Saved data entries:
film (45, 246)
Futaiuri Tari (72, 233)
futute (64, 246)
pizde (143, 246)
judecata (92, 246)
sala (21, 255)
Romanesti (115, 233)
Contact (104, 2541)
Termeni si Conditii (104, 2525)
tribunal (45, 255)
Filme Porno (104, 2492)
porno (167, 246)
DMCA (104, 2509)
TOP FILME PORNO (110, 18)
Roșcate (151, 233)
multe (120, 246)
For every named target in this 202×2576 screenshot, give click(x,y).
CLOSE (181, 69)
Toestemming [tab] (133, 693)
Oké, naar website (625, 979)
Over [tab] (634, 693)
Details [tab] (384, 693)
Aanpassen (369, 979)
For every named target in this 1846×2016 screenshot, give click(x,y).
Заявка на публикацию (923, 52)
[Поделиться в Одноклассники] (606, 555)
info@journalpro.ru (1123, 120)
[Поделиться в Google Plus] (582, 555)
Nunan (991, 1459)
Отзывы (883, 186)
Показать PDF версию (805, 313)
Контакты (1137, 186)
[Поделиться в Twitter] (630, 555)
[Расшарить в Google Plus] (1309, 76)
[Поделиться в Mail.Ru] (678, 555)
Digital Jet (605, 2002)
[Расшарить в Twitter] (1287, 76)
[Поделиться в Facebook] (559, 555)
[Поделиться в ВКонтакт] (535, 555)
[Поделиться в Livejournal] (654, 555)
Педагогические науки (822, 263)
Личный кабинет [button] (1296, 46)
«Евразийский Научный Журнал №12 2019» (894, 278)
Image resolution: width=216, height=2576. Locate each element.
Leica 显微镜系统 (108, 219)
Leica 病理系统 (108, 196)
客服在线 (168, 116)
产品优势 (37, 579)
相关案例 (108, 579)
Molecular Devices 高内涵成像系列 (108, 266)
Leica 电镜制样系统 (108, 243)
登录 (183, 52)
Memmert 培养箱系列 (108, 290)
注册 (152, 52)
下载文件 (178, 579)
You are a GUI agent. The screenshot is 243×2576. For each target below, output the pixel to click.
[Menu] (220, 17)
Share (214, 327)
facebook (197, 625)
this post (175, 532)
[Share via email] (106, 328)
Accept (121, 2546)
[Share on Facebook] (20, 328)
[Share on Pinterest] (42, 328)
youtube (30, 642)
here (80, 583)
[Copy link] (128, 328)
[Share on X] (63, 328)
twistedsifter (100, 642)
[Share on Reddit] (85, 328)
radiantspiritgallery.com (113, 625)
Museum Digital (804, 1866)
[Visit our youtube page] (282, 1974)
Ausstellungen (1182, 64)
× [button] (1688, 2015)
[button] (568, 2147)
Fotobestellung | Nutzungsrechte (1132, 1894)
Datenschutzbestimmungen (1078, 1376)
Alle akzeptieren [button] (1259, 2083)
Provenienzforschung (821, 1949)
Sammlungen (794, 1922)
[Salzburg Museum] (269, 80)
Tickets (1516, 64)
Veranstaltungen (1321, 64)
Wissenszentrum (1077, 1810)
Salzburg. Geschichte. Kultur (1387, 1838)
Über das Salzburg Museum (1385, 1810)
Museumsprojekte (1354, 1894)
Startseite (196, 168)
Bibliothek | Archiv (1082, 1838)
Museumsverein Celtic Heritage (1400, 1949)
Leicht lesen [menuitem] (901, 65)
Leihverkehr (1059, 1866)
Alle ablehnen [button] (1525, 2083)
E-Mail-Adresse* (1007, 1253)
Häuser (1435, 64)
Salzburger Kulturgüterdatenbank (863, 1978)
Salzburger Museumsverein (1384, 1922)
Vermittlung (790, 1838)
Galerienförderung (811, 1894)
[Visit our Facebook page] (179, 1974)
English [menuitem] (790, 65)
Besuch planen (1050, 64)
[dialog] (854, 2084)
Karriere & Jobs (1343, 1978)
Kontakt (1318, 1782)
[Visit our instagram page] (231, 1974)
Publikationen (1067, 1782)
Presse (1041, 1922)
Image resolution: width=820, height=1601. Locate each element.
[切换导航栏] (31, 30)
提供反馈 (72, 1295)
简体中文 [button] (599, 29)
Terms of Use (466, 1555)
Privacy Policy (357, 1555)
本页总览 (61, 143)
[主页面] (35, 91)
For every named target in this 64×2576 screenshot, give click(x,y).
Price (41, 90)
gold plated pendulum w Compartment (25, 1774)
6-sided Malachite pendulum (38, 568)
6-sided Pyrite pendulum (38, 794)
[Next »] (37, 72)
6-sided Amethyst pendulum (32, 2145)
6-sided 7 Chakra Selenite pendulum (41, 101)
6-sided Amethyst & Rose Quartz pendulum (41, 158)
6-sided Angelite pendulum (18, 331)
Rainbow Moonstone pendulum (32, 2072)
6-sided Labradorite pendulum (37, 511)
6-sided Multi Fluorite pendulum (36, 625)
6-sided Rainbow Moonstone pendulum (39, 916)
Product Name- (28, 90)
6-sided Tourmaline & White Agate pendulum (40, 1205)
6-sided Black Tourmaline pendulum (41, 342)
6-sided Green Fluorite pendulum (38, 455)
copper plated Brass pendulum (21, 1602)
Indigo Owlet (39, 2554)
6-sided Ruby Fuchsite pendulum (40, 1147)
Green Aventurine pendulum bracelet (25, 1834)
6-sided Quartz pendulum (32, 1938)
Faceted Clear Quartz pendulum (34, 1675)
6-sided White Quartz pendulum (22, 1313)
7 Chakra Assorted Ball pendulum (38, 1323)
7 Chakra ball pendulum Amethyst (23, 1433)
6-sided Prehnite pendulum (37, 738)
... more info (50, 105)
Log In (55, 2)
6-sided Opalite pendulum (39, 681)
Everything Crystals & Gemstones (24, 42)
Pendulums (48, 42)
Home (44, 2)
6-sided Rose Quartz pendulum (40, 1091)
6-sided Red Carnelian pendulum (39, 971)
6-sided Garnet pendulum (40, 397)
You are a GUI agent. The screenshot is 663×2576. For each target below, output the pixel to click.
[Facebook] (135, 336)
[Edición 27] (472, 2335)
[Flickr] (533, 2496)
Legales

## [Assigned task]
Find the line containing "Green Aventurine pendulum bracelet (25, 1834)" in the data above. Please transcribe it and every line after it, exactly.

## [Answer space]
Green Aventurine pendulum bracelet (25, 1834)
6-sided Quartz pendulum (32, 1938)
Faceted Clear Quartz pendulum (34, 1675)
6-sided White Quartz pendulum (22, 1313)
7 Chakra Assorted Ball pendulum (38, 1323)
7 Chakra ball pendulum Amethyst (23, 1433)
6-sided Prehnite pendulum (37, 738)
... more info (50, 105)
Log In (55, 2)
6-sided Opalite pendulum (39, 681)
Everything Crystals & Gemstones (24, 42)
Pendulums (48, 42)
Home (44, 2)
6-sided Rose Quartz pendulum (40, 1091)
6-sided Red Carnelian pendulum (39, 971)
6-sided Garnet pendulum (40, 397)
You are a GUI agent. The screenshot is 663×2576. For each target below, output the pixel to click.
[Facebook] (135, 336)
[Edición 27] (472, 2335)
[Flickr] (533, 2496)
Legales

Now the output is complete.